I used to do talks like this for city planners. These were my main bullet points:
Prepare the map for printing instead of display. Think about line weight and type size when the map is used in an 8.5 x 11 report, not how it will look as a 30 x 48-inch plot at the meeting.
Start with a good base map. Less of a concern now, in the full GIS era, than it was back then. But people today use data layers—just because they have them—that are only of marginal importance to the point of the map. If you're mapping the cities where NACIS has been held, is shaded relief relevant?
Use data at an appropriate scale. You can't use shorelines digitized at 1:1 million on a map showing the city's waterfront at 1:4800. Similarly, those mountain roads digitized at 1:10,000 will pile up on each other at 1:250,000. Time to introduce generalization, aggregation, and displacement.
Don't be afraid to redraw. Still the thing I think would make the biggest difference in most maps. Once you've moved the map over to the Illustrator side, look at whether you could dramatically improve the look of the map by redrawing a few important but overly fussy lines: the city limits, an overly elaborate water feature or park, freeways or railroads that need to be smooth curves, long streets or boundaries that need to look straight.
Generalize. Related to the last point, but like shouting into the wind in the GIS era. But let me quote 1988 Dennis: "Every jot and tittle of a city's legal boundaries need not be shown, for instance, on a simple map locating a neighborhood within the city. In fact, it's distracting."
Use standard symbols. US highways have a distinctive shield, which is different from Interstates, and both are different from state shields. I was also railing back then against the inappropriate use of fill patterns that made no sense, such as Zipatone film with little tufts of grass to represent industrial districts.
Symbols may not be the best way to present data. Often it's better to just label every library than to invent some inscrutable symbol. If there's a symbol in the legend that only appears once on the map, time to rethink. And never force the reader to look at a numbered list if the labels will fit on the map.
Consider small multiples. Rather than cramming everything onto one big map, think about whether your point might be better made with a series of small multiples. Libraries and fire stations aren't interchangeable; why show them on the same map if you're looking for areas that lack one or the other? Even for land-use maps, perhaps the point is that most of the multifamily is east of the freeway, and a map for each type of use would better show the patterns than one big multicolored map.
Think negative as well as positive. We're so used to sketching with dark ink on white paper that we don't think about things like a gray or neutral-color ground, with some background information (like county lines or side streets) reversed out, and more important info in positive dark colors on top.
Think about the limits of reproduction. Back then I was talking about registration, the advantages of working in negative, and other quaint artifacts. But remember things like press gain, and beware of RGB color formulas that might get printed (unpredictably) in CMYK, or fonts that aren't incorporated in the final file sent to press.

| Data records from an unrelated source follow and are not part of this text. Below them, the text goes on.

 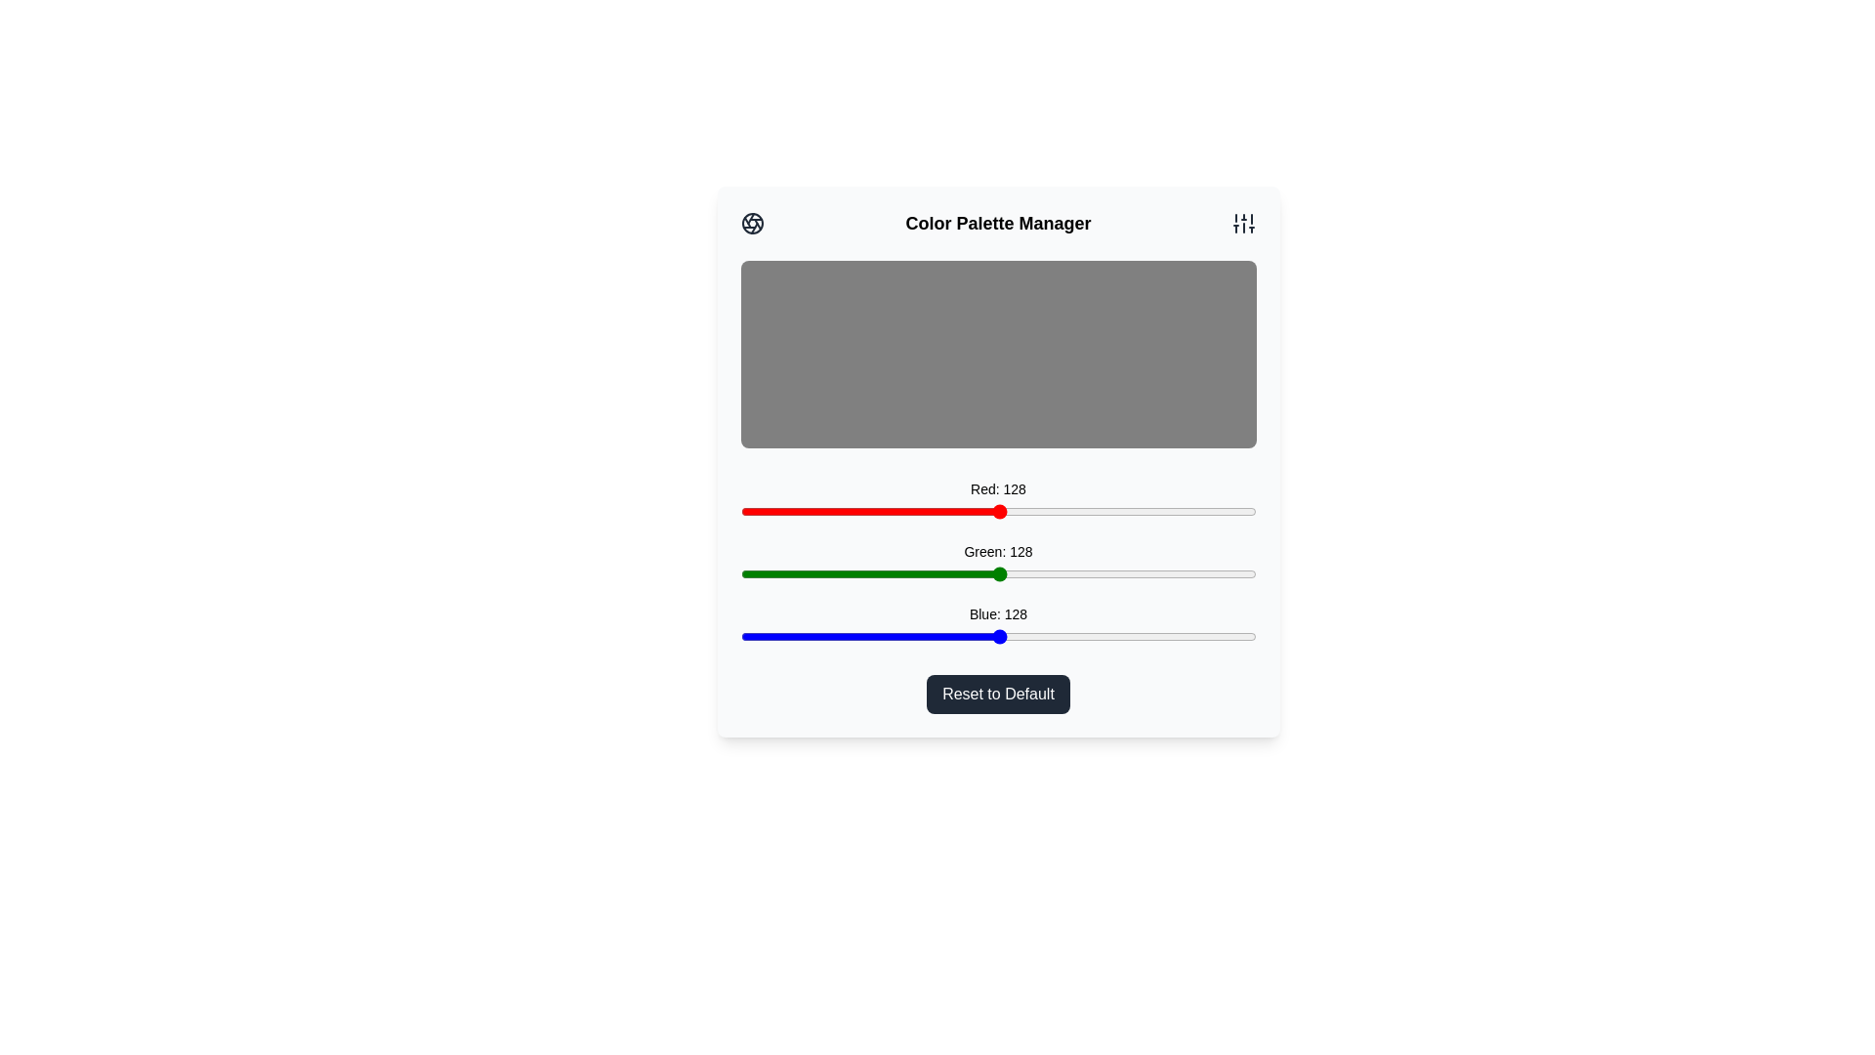 What do you see at coordinates (775, 572) in the screenshot?
I see `the green slider to set the green intensity to 18` at bounding box center [775, 572].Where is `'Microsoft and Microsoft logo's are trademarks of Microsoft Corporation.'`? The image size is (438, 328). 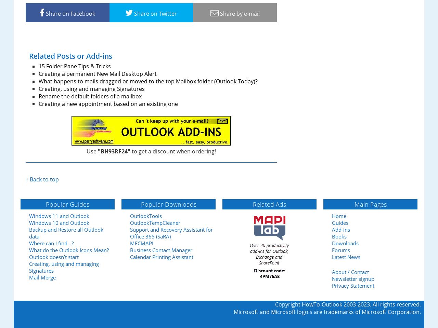
'Microsoft and Microsoft logo's are trademarks of Microsoft Corporation.' is located at coordinates (327, 312).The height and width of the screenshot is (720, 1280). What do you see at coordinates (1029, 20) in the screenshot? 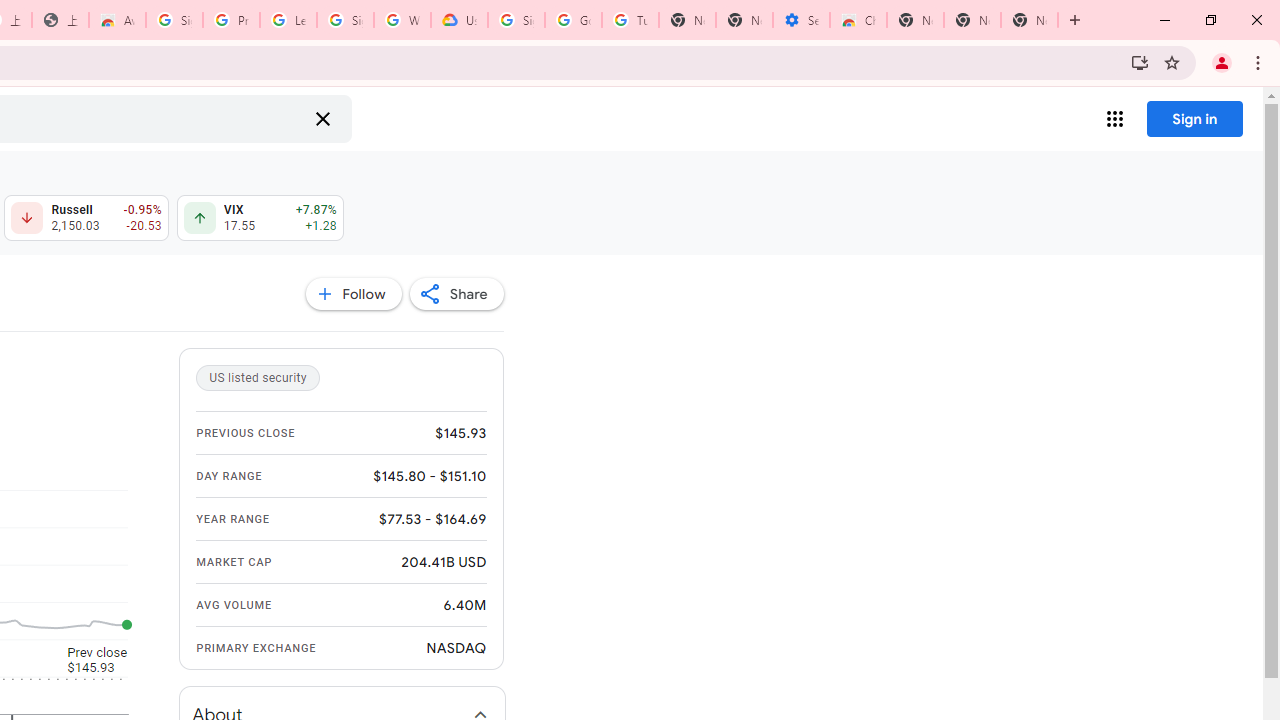
I see `'New Tab'` at bounding box center [1029, 20].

Observe lettering conventions. Water features in italics, big features like mountain ranges letterspaced (but only if they're all caps).
Watch those patterns (and colors). Back then, people used patterns that didn't always have a clear progression. Today, they want to wander through the entire crayon box to differentiate thematic map districts, when they should be ranking those in a clear progression. Introduce them to ColorBrewer and sequential vs. qualitative. A grayed color palette can give a map sophistication that grocery-store reds and blues don't have.
Is a choropleth map appropriate? Or is the size of your districts overwhelming the differences in the data? The old familiar red-blue election night map problem. Alternatives: dot-density, bar charts or graduated circles on the districts.
Choose appropriate data class breaks. Quintiles vs. natural breaks vs. equal classes, etc.
Finally, my three pet peeves about marginalia: North-arrow worship (more attention apparently paid to that than the map itself); legends headed Legend; and class breaks like 200.0-499.9 that imply a false precision.